After graduating from Kentucky College of Business, I went to Berea College. If you drive south from Lexington through the rolling hills and pastureland of Kentucky, you will come to Berea, a small town that is home to Berea College which was voted the #1 college in America by Newsweek magazine in the late '80s. Wikipedia has more to say about Berea College:
Berea College is distinctive among post-secondary institutions for providing low-cost education to students from low-income families and for having been the first college in the Southern United States to be coeducational and racially integrated. Berea College charges no tuition; every admitted student is provided the equivalent of a four-year, full-tuition scholarship. Berea offers undergraduate academic programs in 28 different fields. Berea College has a full-participation work-study program where students are required to work at least 10 hours per week in campus and service jobs in over 130 departments. Berea's primary service region is Southern Appalachia, but students come from all states in the United States and more than 60 other countries. Approximately one in three students represents an ethnic minority.
Now that I am older I better appreciate what a unique and wonderful place Berea was. It was founded by an abolitionist in 1855 and was "notorious" for admitting black and female students even before the Civil War. This proud tradition was interrupted by Jim Crow laws, but the college established the Lincoln Institute to educate black students when in 1904 the state denied them permission to educate black and white students in the same classrooms. Black students were not allowed to attend Berea College again until the laws were changed in 1950.
My work-study "assignment" was to serve as a financial records clerk for the college. During the school year I lived in an all-girl dormitory. My roommate was named Tutu. You may have heard of her father, Bishop Desmond Tutu of South Africa. I got to meet him once when he visited our campus and it was one of the greatest honors of my life.

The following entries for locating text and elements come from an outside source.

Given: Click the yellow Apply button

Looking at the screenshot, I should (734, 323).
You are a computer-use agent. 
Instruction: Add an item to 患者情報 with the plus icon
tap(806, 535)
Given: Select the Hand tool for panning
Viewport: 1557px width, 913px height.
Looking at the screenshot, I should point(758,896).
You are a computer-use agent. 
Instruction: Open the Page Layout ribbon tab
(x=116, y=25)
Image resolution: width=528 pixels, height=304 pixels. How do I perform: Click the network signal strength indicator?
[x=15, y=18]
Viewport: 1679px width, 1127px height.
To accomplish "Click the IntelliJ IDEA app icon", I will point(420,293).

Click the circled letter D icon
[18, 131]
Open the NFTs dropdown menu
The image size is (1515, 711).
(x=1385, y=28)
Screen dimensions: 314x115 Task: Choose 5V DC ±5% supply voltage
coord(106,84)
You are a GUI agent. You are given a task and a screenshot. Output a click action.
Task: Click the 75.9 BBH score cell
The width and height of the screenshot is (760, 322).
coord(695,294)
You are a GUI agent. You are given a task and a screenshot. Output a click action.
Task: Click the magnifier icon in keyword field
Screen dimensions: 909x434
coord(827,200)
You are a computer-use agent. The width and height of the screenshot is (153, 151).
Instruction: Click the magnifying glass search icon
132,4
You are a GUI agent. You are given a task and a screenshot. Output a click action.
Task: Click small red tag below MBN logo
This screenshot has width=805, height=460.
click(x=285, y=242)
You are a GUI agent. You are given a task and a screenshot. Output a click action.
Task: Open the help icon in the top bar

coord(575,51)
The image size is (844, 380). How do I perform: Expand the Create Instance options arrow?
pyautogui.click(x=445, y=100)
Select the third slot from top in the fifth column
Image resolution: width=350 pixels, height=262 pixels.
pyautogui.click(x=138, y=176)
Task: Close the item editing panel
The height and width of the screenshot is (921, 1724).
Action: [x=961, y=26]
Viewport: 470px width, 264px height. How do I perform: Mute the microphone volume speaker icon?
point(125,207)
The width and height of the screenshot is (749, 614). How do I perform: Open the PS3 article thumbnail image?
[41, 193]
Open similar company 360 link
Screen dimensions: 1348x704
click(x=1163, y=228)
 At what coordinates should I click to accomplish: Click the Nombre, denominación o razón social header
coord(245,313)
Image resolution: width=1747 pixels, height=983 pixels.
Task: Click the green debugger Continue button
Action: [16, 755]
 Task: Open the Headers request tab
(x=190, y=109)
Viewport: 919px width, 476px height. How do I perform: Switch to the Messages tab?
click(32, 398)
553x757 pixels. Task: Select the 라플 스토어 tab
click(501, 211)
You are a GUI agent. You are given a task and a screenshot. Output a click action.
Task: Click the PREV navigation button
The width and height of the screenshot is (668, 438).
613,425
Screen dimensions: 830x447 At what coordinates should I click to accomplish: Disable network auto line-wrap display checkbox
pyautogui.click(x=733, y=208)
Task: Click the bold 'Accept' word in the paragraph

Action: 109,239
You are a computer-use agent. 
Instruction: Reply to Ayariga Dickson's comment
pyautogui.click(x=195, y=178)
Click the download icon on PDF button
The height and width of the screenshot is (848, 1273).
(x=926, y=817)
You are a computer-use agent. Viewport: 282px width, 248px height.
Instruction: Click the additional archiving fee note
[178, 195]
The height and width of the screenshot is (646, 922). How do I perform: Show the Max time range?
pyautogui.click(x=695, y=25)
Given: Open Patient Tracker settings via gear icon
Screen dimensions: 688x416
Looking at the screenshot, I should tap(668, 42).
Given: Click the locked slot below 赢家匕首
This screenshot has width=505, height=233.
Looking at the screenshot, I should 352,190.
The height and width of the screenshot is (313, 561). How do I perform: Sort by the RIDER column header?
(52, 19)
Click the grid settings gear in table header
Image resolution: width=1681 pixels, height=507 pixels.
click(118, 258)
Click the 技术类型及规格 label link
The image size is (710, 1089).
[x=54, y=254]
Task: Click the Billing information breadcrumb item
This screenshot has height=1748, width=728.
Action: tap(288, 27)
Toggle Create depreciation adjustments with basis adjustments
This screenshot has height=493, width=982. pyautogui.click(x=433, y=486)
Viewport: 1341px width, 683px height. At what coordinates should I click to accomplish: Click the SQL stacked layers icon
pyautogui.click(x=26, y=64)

In the summers when the other students went home and the dorms were closed I lived in the home of the Dean of Labor and Student Life. While this was not all that long ago, as recently as the '80s many Americans knew little about foreign food other than "French" fries, pizza and bratwurst. I introduced the Dean's family to fried rice. They introduced me to grits, telling me that Jimmy Carter ate them every day and so should I. They never got me to love grits but despite this we got along well. Because I lived with the Dean I got to visit the College President's home often and he too became a fan of my fried rice.
I graduated from Berea with a Bachelor of Science in Business Administration degree. In a later post I will tell you more about what I did with my BSBA.